= Kansas Supreme Court Nominating Commission =

Citizen group to fill Kansas court vacancies

The Kansas Supreme Court Nominating Commission was established in 1958 when Kansas voters approved an amendment to the state's constitution. The commission is tasked with presenting the governor with a slate of three qualified candidates whenever a vacancy occurs on the Kansas Supreme Court. The governor interviews the candidates and makes the appointment. This process, known as merit selection, is used by Kansas and 21 other states, along with the District of Columbia, for selecting all members of their highest court.

The Court of Appeals used the same process until 2013 when the Kansas Legislature changed the process to allow the governor to nominate a candidate who is then approved by the Kansas Senate.

The commission has nine members. Four are non-attorneys appointed by the governor; four others are attorneys selected by attorneys in each of the state's four congressional districts. The chair of the commission, an attorney, is elected by attorneys in a statewide vote. The current chair is Anne Burke.
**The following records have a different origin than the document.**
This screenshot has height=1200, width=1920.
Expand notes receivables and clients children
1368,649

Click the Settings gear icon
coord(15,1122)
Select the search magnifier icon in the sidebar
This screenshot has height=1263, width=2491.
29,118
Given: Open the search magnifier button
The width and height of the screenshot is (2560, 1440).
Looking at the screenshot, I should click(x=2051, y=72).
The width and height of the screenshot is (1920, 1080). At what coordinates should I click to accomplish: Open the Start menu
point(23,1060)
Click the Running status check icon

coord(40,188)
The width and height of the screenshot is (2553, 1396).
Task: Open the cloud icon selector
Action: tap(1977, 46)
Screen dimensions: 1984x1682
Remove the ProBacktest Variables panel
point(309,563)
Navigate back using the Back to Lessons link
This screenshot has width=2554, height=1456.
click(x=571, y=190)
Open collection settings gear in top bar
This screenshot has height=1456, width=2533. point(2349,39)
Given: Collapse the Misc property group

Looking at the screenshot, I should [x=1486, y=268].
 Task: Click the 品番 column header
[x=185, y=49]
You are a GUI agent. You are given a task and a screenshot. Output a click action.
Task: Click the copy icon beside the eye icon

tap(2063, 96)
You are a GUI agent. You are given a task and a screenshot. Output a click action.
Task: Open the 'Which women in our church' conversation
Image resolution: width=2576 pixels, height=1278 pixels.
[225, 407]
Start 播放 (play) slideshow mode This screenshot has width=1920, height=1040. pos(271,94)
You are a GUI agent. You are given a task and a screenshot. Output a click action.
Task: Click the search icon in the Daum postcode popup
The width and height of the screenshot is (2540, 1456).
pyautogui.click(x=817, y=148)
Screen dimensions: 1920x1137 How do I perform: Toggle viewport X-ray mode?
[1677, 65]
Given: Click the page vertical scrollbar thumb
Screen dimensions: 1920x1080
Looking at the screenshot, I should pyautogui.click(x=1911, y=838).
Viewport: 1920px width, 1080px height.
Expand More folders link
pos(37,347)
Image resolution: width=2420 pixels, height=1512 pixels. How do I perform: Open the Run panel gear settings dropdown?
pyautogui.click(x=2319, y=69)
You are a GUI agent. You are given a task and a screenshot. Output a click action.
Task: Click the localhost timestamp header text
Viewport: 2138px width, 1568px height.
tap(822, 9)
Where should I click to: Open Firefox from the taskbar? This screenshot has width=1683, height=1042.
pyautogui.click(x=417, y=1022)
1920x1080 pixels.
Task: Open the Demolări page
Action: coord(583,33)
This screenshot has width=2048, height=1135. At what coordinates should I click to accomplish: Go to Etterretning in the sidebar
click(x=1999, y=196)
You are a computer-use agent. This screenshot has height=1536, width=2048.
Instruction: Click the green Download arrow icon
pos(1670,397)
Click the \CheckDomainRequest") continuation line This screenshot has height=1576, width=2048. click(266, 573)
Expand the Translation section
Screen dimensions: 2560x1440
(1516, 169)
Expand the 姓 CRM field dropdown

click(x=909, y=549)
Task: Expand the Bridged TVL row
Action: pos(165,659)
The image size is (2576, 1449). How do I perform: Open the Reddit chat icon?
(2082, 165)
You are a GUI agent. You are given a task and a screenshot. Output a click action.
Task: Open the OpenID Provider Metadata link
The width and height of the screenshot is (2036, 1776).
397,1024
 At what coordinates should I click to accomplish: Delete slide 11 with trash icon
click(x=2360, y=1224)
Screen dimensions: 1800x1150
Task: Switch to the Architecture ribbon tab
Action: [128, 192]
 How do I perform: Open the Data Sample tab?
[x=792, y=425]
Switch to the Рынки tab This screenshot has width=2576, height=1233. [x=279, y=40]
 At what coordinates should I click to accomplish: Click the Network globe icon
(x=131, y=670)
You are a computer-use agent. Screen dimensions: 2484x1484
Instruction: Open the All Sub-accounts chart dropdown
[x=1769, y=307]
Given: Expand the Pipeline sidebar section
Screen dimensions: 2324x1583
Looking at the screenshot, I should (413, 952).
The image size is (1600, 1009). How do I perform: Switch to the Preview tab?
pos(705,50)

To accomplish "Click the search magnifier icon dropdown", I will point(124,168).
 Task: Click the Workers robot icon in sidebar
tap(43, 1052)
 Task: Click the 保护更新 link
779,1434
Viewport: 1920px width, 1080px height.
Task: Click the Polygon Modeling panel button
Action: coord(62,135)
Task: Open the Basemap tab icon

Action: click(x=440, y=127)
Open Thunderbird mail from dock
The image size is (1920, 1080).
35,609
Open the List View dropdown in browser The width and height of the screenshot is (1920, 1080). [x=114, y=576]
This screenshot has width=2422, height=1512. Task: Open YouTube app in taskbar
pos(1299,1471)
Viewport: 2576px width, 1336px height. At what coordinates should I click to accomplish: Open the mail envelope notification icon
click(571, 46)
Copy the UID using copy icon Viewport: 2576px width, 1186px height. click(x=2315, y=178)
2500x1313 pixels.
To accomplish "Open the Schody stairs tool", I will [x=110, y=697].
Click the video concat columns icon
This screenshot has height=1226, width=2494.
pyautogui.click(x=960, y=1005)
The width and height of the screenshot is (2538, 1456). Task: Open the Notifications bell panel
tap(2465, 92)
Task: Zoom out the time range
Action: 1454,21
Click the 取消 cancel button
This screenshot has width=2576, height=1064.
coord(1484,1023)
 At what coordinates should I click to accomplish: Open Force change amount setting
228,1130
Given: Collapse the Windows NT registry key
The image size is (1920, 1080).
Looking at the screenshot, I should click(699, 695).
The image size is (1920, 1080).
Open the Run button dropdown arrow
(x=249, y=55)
After being appointed to the Kansas Supreme Court bench, a justice is subject to a retention election after one year. Subsequently, justices are subject to retention elections every six years.

==Proposed changes to the selection process==
Periodically, Kansas legislators propose to change the way Kansas Supreme Court justices are selected, which would require an amendment to the state constitution. As recently as February 2016, such an attempt was defeated in the legislature.

Stephen Ware, a law professor at the University of Kansas, is a critic of the way justices are selected in Kansas. In a 2007 paper, he wrote, "Kansas is the only state in the union that gives the members of its bar majority control over the selection of state supreme court justices."

However, five other states — Florida, Missouri, South Dakota, Tennessee, and Wyoming — and the District of Columbia
have merit selection commissions where a majority of the members are attorneys.